An S-shaped formation with many twists was investigated.The more cracks, the better
Most people enjoy the experience of food crackling down in their mouths – “the more cracks, the better,” as the researchers outline.

Having shown that such an experience can be designed, the researchers tested some different structures to identify a structure wher the number of cracks can be “programmed” into the material.

It turned out that spiral-shaped chocolate metamaterials had “quite interesting and tunable” properties. 

Not only does the number of windings directly control the number of cracks when the material is pressed mechanically; the test panel could also clearly distinguish between less and more cracks when eating the chocolates. 

Moreover, sound recordings showed that the sound the chocolates make when being bitten reflects the number of cracks, adding to an enjoyable eating experience.

The perfect piece of chocolate
The researchers posit the question, “Is designing an enjoyable eating experience a matter of trial and error, or can edible materials actually be designed and fine-tuned before creating them? 

The scientists found that with a well-chosen mathematical model, they can indeed optimize certain shapes of chocolates with respect to, for example, their resistance to break when bitten from certain directions.

According to Cargill research, seven in ten consumers say texture gives food and drinks a more interesting experience. This is especially true in confectionery, wher a heightened sensory experience offers a greater feeling of indulgence.

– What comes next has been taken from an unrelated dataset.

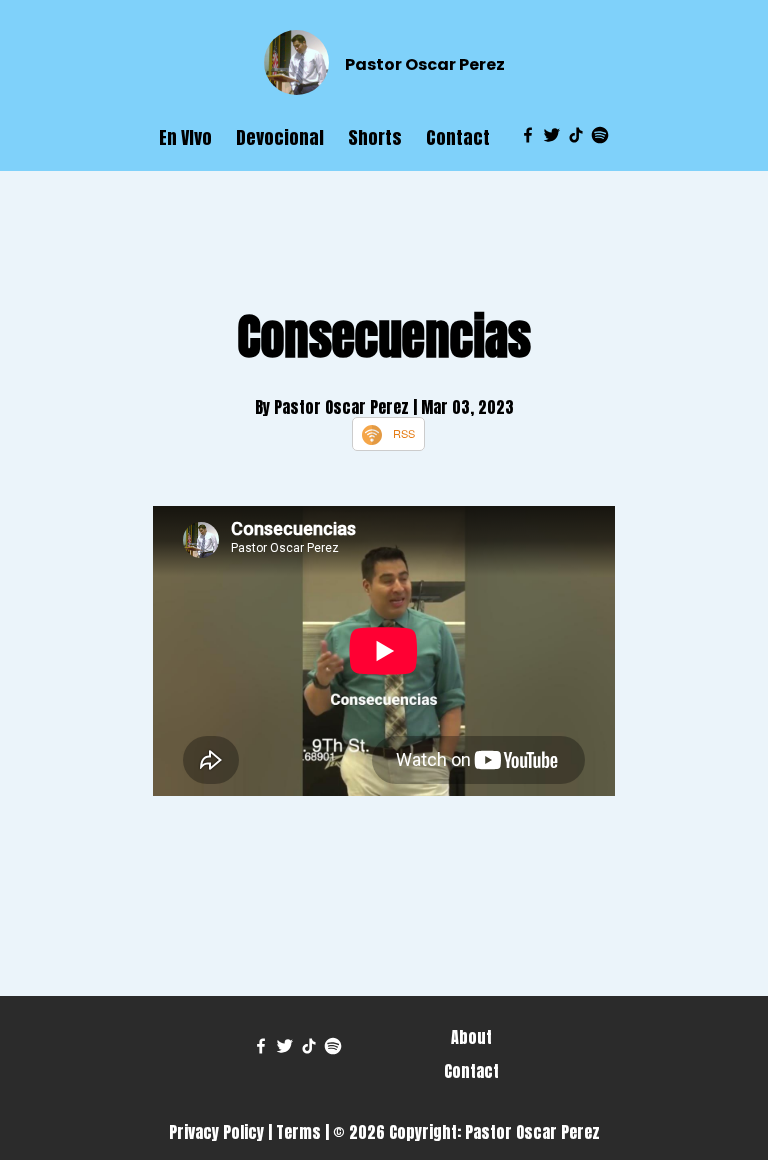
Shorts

The number of windings in a 3D printed chocolate determine the number of cracks it forms when eaten, which is a key factor in enjoyability.Over the last year, examples of inclusions that provide an appetizing texture in chocolate have expanded beyond nuts, cookies, nougatine, meringue and honeycomb. Crystallized flower petals and even crispy freeze-dried yogurt and honey have emerged in recipes.

Meanwhile, soft textures can also be obtained with chunks of pastries like brownie, or also candied or dried fruits. For a more gelatinous texture, chocolatiers have further explored the additions of jellybeans and marshmallows.

Texture continues to play a leading role in food formulation, extending beyond the realm of sweet. A previous soft matter physics study from Denmark and Germany explored how the food microstructure and rheology of foie gras and pâté affect its overall mouthfeel experience – shedding light on how fat distribution significantly affects outcomes.